10 on 1 and Disciplinary Conventions
In some cases, the conventions of a discipline appear to discourage doing 10 on 1. The social sciences in particular tend to require a larger set of analogous examples to prove a hypothesis. Especially in certain kinds of research, the focus of inquiry rests on discerning broad statistical trends over a wide range of evidence. But some trends deserve more attention than others, and some statistics similarly merit more interpretation than others. The best writers learn to choose examples carefully—each one for a reason—and to concentrate on developing the most revealing ones in depth.
For instance, proving that tax laws are prejudiced in particularly subtle ways against unmarried people might require a number of analogous cases along with a statistical summary of the evidence. But even with a subject such as this, you could still concentrate on some examples more than others.
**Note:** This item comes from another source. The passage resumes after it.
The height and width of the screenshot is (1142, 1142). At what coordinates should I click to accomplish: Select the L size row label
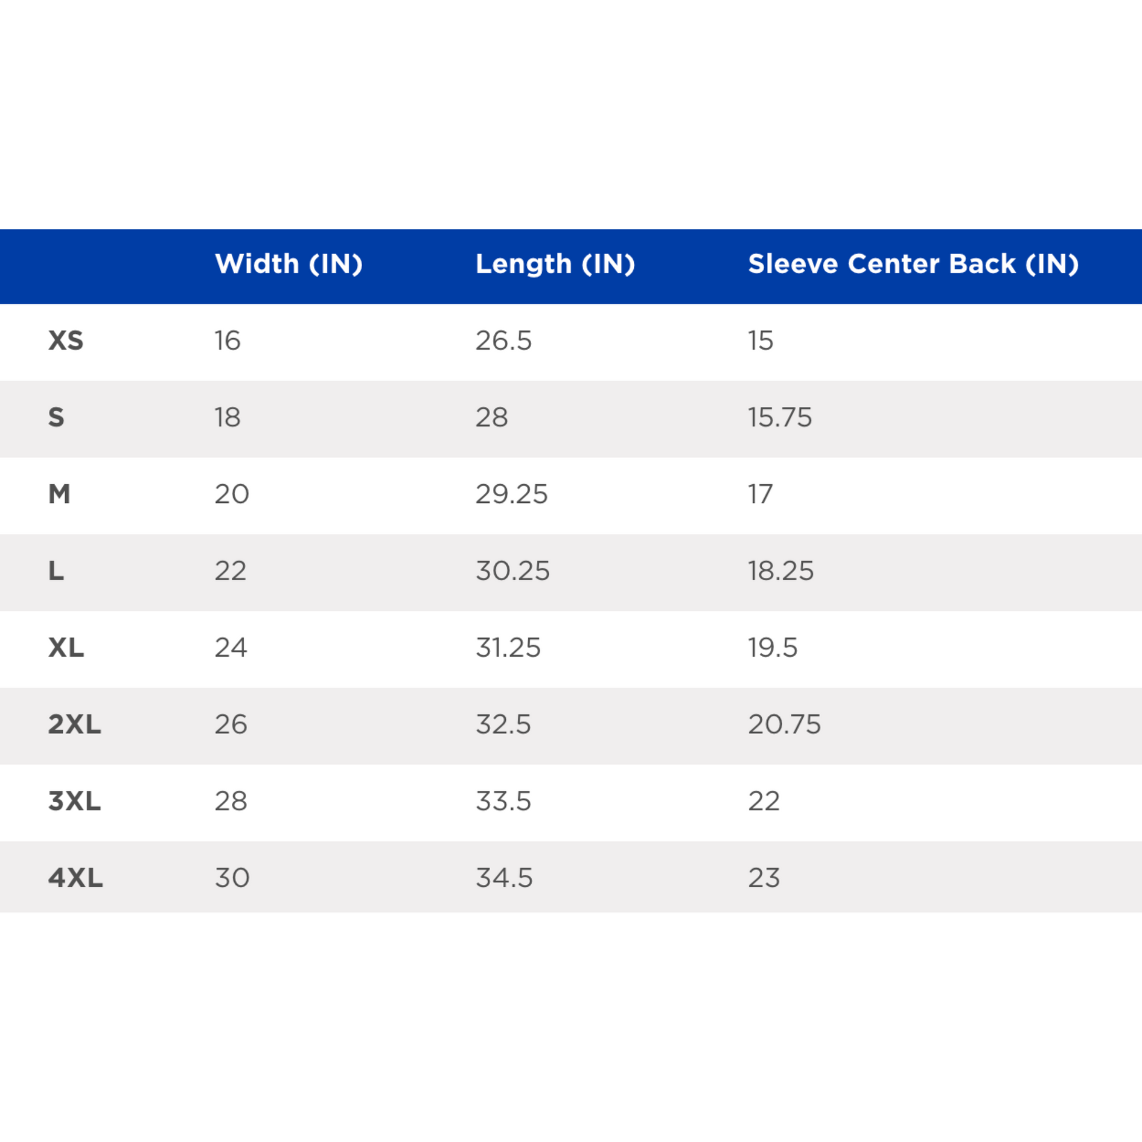point(56,571)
Rather than moving through each example as a separate case, you could use your analyses of these primary examples as lenses for investigating other evidence.
PAN, TRACK, AND ZOOM: USING 10 ON 1 TO BUILD A PAPER
How can 10 on 1 generate the form of a paper? The language of filmmaking offers a useful way for understanding the different ways a writer can focus evidence. The writer, like the director of a film, controls the focus through different kinds of shots.
The pan—The camera pivots around a stable axis, giving the viewer the big picture. Using a pan, we see everything from a distance. Pans provide a context, some larger pattern, the “forest” within which the writer can also examine particular “trees.” Pans establish the representativeness of the example the writer later examines in more detail, showing that it is not an isolated instance.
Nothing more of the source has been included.